ENUNCIADO 1:
Transcreva literalmente, do texto sobre leitura e escrita, o trecho que vai de "Iser, Eco, Calvino, e" até "precisamos muito conversar.".
ENUNCIADO 2:
Prossiga com o texto sobre leitura e escrita a partir da última frase apresentada.

Leitura e escrita: nossas limitações de cada dia

Teorias prometendo soluções mágicas para resolver os problemas da leitura e da escrita pipocam todos os dias. Não obstante, livros que prometem milagres se espalham país afora. Pensam em leitura como se tivessem pensando automaticamente em escrita e isso só não é suficiente, porque embora as duas coisas sejam interdependentes, não são iguais e partem de princípios muitas vezes distintos.

Iser, Eco, Calvino, e uma porção de outros autores, já cânones na discussão da leitura, apontam reflexões. Alguns na mesma direção, outros em sentidos absolutamente antagônicos e outros em sentido nenhum, apenas permanecem na retórica, talvez no papel cômodo do intelectual orgânico. Alguns tomam partido, outros fazem poluir os lados, outros ficam sem ir para as reflexões ou para as práticas, outros ainda percorrem um caminho margeando o cerne da questão, com medo de atacá-lo, mas quase nenhum assume, em relação à escrita, que no processo de tessitura dos textos há uma espécie de alquimia, um feitiço inexplicável, e, para tal, ainda precisamos muito conversar.

LISTAGEM FORNECIDA:
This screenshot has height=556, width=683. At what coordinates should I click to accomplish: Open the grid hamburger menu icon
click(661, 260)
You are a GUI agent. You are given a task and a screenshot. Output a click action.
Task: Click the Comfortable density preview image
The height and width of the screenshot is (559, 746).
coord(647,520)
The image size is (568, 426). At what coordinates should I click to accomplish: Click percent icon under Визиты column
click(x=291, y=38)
...
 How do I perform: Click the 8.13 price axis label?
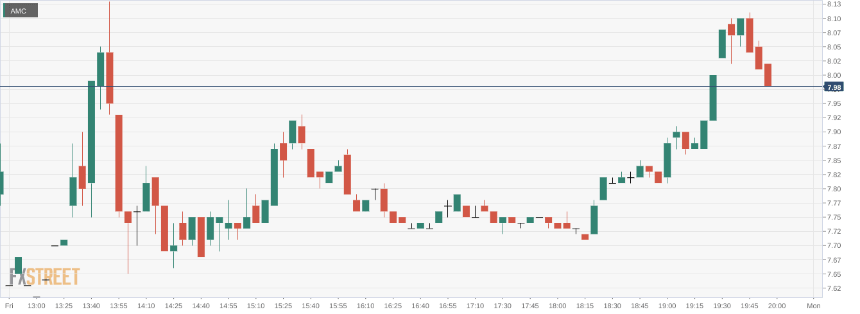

RESPOSTA ESCRITA 1:
Iser, Eco, Calvino, e uma porção de outros autores, já cânones na discussão da leitura, apontam reflexões. Alguns na mesma direção, outros em sentidos absolutamente antagônicos e outros em sentido nenhum, apenas permanecem na retórica, talvez no papel cômodo do intelectual orgânico. Alguns tomam partido, outros fazem poluir os lados, outros ficam sem ir para as reflexões ou para as práticas, outros ainda percorrem um caminho margeando o cerne da questão, com medo de atacá-lo, mas quase nenhum assume, em relação à escrita, que no processo de tessitura dos textos há uma espécie de alquimia, um feitiço inexplicável, e, para tal, ainda precisamos muito conversar.

RESPOSTA ESCRITA 2:
Alguns autores chegam a afirmar a morte do autor. Uns se debruçam sobre a percepção e sobre a recepção dos textos, outros acerca da influência do leitor sobre aquilo já escrito. Mais além, há aqueles que negam o texto como individualidade, organismo autônomo. Ninguém assume categoricamente: os ingredientes que o ?feiticeiro? usa para executar seu trabalho podem até ser apresentados pela escola, mas cada um desenvolve suas pequenas poções mágicas, às vezes até por acaso, e essas, uma vez copiadas, são facilmente localizadas. É o produto falsificado perante o original. A escola pode até possibilitar as primeiras receitas, aquelas do trivial, mas o que chamamos de estilo de escrita, esse não há, por mais que se queiram receitas que possam ser reproduzidas.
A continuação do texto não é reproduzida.